● **Work request**
For each line below that contains the string "computer", copy that line.

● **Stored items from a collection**

/---

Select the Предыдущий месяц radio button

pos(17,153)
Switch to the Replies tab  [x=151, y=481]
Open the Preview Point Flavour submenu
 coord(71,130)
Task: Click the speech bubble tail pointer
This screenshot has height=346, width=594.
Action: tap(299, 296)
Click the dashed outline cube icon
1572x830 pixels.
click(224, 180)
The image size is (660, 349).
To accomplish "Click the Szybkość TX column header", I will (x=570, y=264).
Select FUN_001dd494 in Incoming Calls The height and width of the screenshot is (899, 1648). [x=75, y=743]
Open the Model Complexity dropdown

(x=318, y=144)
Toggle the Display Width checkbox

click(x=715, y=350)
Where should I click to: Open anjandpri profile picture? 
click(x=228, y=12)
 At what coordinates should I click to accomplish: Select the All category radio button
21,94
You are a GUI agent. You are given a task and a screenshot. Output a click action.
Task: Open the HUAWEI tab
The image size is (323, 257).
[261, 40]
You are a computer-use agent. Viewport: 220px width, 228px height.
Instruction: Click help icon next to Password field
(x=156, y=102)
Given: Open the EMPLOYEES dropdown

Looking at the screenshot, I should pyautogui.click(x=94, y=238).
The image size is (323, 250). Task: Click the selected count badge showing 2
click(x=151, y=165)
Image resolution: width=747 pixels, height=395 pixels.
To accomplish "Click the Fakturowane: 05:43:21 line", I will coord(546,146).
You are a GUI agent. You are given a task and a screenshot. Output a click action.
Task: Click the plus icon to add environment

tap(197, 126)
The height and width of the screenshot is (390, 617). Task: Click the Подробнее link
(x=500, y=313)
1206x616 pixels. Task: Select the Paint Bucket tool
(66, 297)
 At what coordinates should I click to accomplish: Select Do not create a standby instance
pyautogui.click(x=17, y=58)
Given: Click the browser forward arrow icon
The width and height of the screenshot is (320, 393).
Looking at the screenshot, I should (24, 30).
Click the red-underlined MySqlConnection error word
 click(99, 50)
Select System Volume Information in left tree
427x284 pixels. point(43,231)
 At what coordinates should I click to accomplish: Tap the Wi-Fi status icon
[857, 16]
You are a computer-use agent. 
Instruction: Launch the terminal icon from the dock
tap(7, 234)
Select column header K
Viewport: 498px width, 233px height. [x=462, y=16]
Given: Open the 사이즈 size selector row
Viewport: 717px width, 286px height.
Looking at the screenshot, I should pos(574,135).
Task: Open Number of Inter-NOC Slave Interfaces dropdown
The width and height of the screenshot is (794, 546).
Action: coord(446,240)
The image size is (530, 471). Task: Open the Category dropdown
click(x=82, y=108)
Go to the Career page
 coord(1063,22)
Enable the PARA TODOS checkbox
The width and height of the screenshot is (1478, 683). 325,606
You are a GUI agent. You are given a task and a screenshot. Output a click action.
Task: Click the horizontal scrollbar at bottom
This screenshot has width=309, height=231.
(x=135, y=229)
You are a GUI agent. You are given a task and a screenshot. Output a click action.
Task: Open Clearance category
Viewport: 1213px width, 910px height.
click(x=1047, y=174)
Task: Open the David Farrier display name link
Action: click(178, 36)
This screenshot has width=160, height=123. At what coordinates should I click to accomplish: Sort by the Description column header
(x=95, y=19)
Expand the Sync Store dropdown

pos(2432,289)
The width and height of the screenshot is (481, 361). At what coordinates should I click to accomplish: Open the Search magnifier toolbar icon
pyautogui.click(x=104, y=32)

\---

● **Solution to the exercise**
You are a computer-use agent. Viewport: 220px width, 228px height.
You are a computer-use agent. 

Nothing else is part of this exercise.